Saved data
● ● ●

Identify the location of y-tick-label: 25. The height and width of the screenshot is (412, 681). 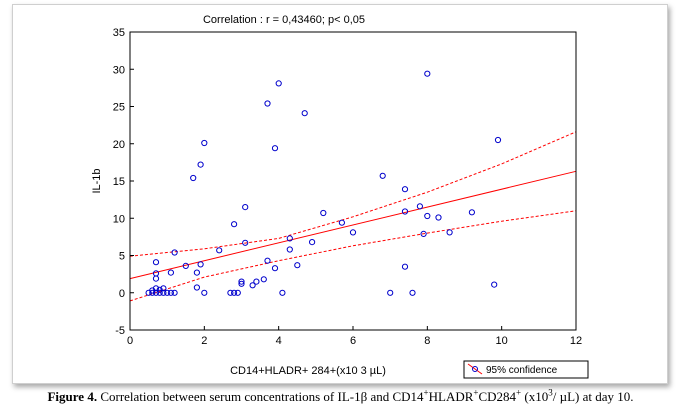
(119, 108).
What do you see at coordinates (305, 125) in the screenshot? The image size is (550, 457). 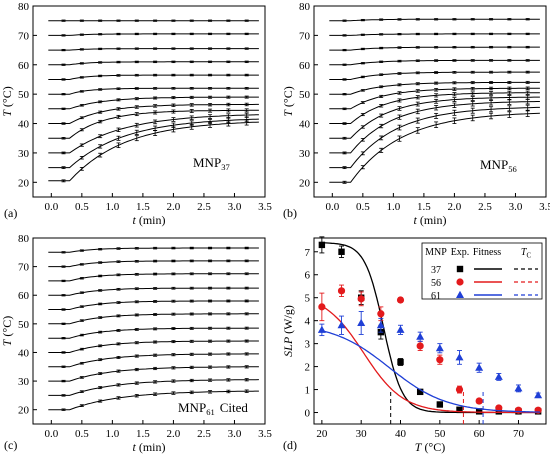 I see `y-tick-label: 40` at bounding box center [305, 125].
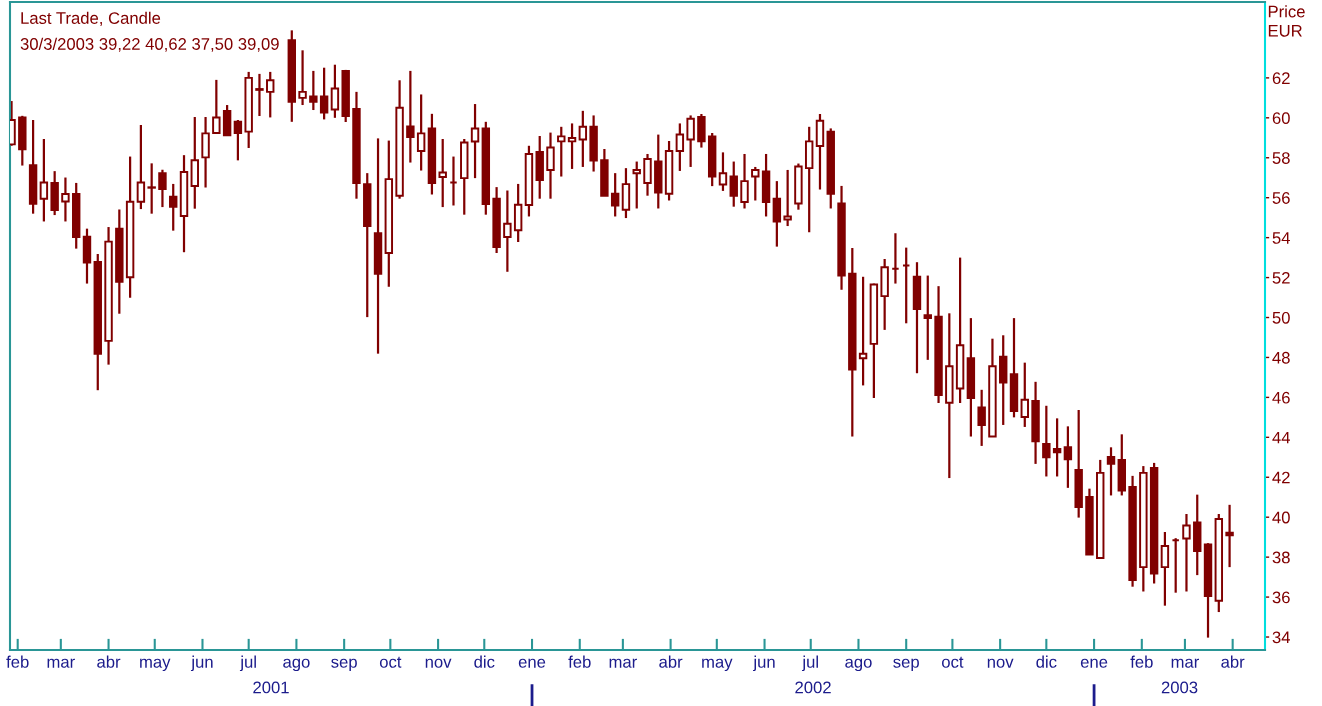  Describe the element at coordinates (1281, 598) in the screenshot. I see `y-tick-label: 36` at that location.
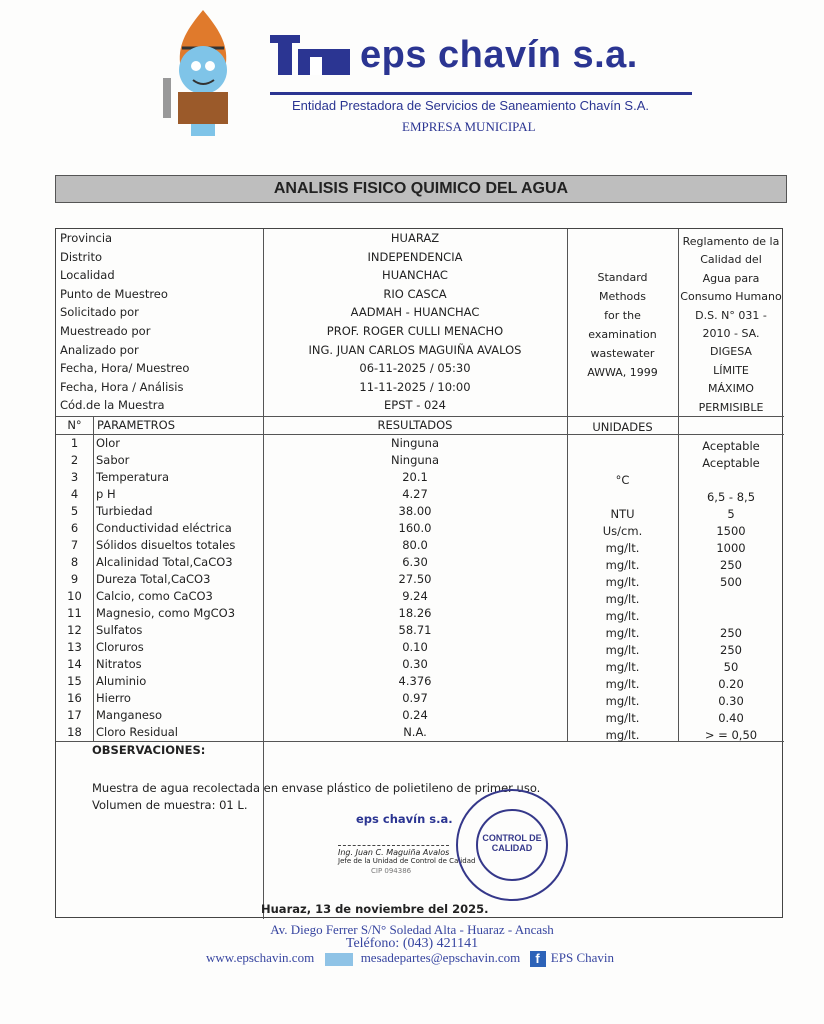  What do you see at coordinates (622, 316) in the screenshot?
I see `method-text: for the` at bounding box center [622, 316].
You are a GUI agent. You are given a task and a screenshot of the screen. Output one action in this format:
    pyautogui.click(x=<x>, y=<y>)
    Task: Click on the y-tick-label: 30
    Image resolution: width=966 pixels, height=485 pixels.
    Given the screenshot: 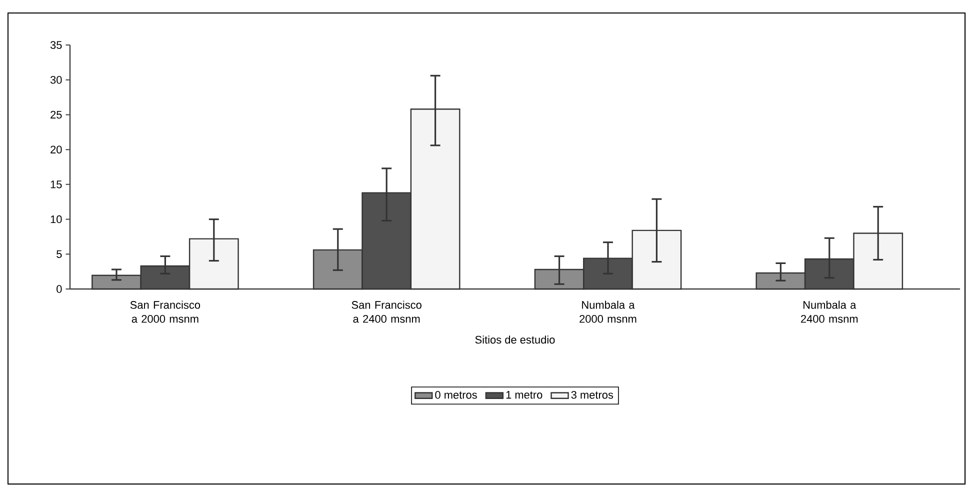 What is the action you would take?
    pyautogui.click(x=56, y=80)
    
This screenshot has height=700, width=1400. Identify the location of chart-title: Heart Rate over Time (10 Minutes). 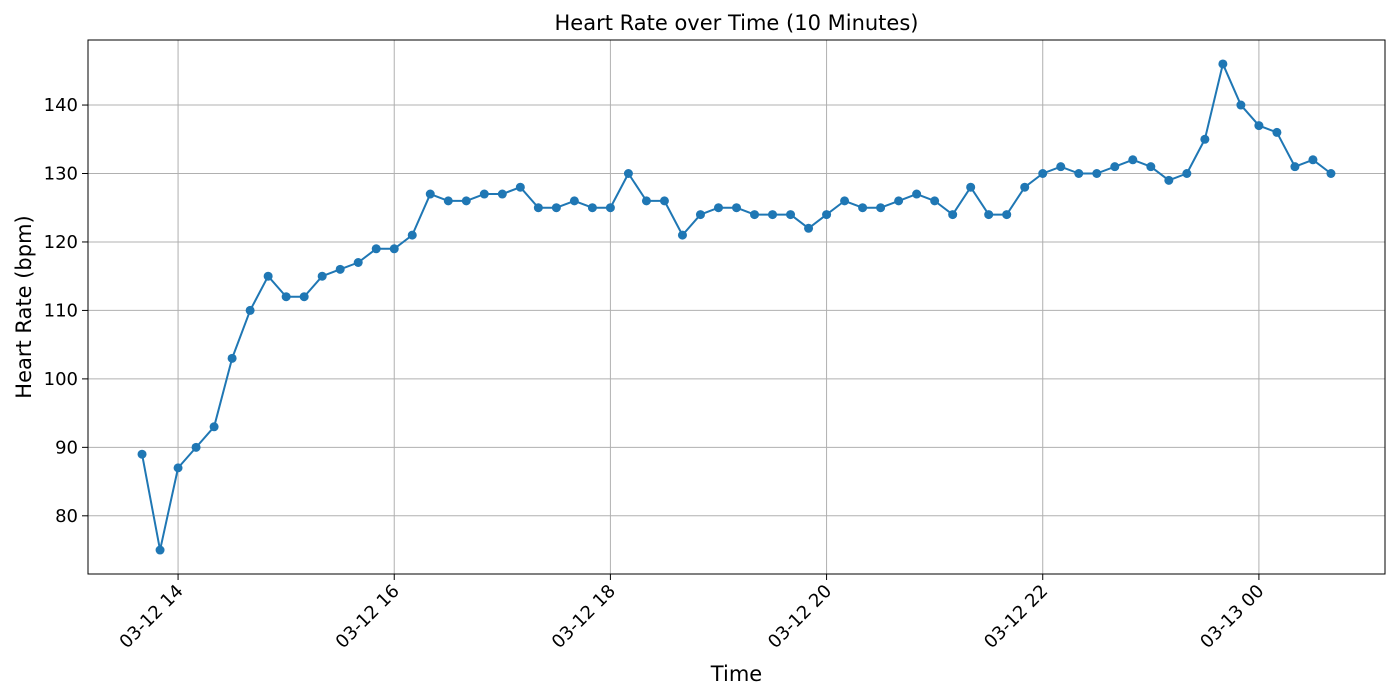
(737, 23).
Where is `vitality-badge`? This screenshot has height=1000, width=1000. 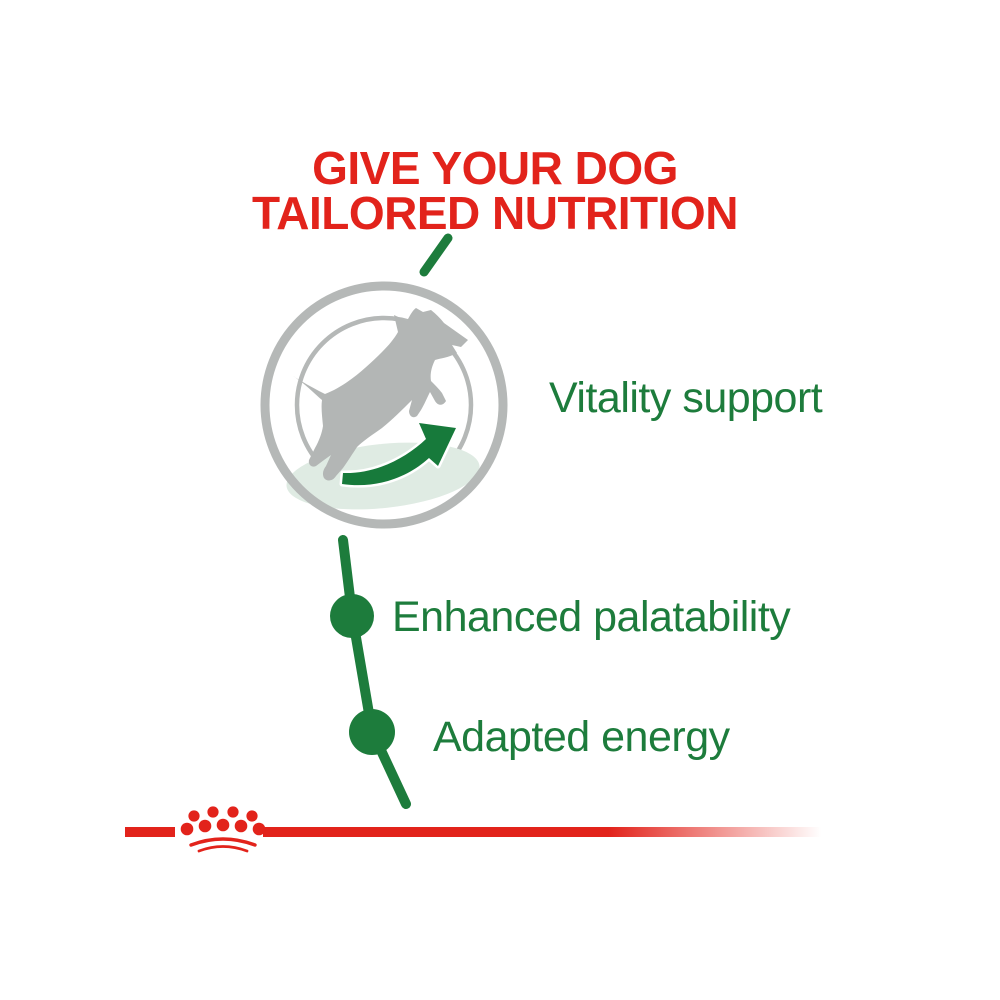
vitality-badge is located at coordinates (384, 405).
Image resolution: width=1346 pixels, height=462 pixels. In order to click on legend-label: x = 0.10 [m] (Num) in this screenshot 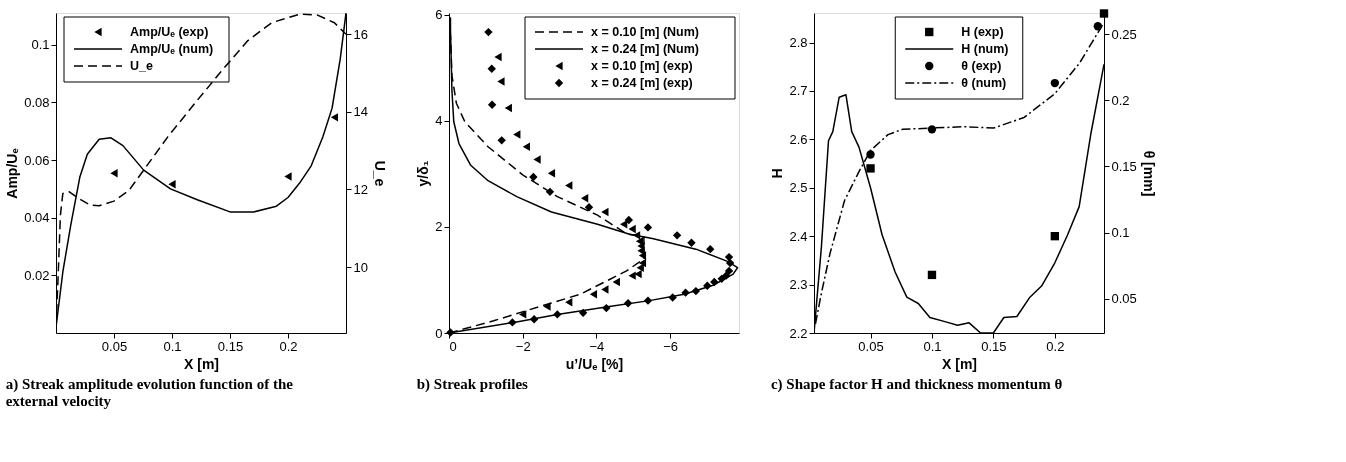, I will do `click(646, 32)`.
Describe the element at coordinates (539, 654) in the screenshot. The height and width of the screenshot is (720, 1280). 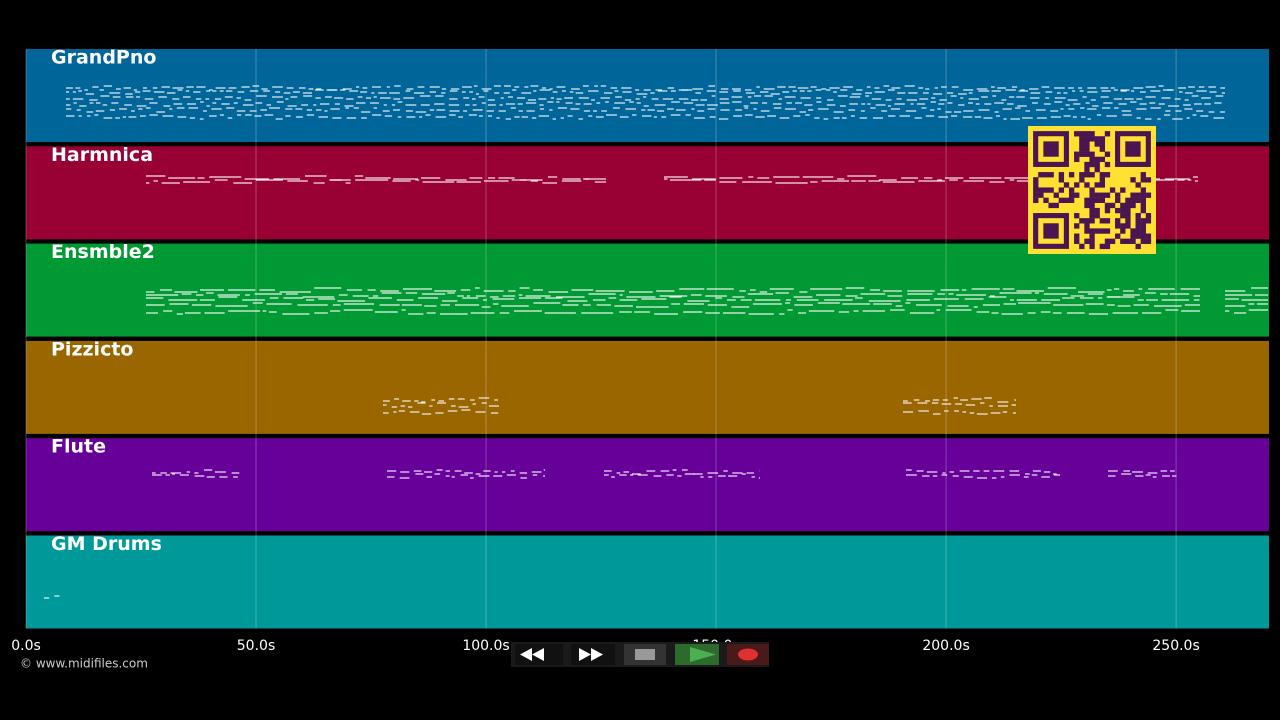
I see `rewind-button` at that location.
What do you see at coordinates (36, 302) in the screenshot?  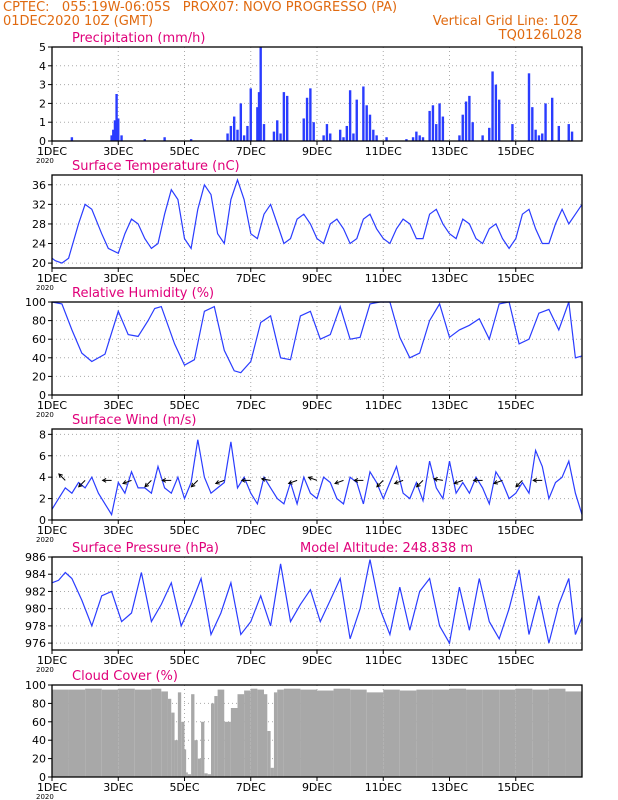 I see `y-tick-label: 100` at bounding box center [36, 302].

● ● ●

Exercise: Copy out verbatim the portion of the items that runs from their beginning through the line containing "(119, 108).", including that line, and leave the pictures out of your answer.

Solution:
Identify the location of y-tick-label: 25. The height and width of the screenshot is (412, 681). 
(119, 108).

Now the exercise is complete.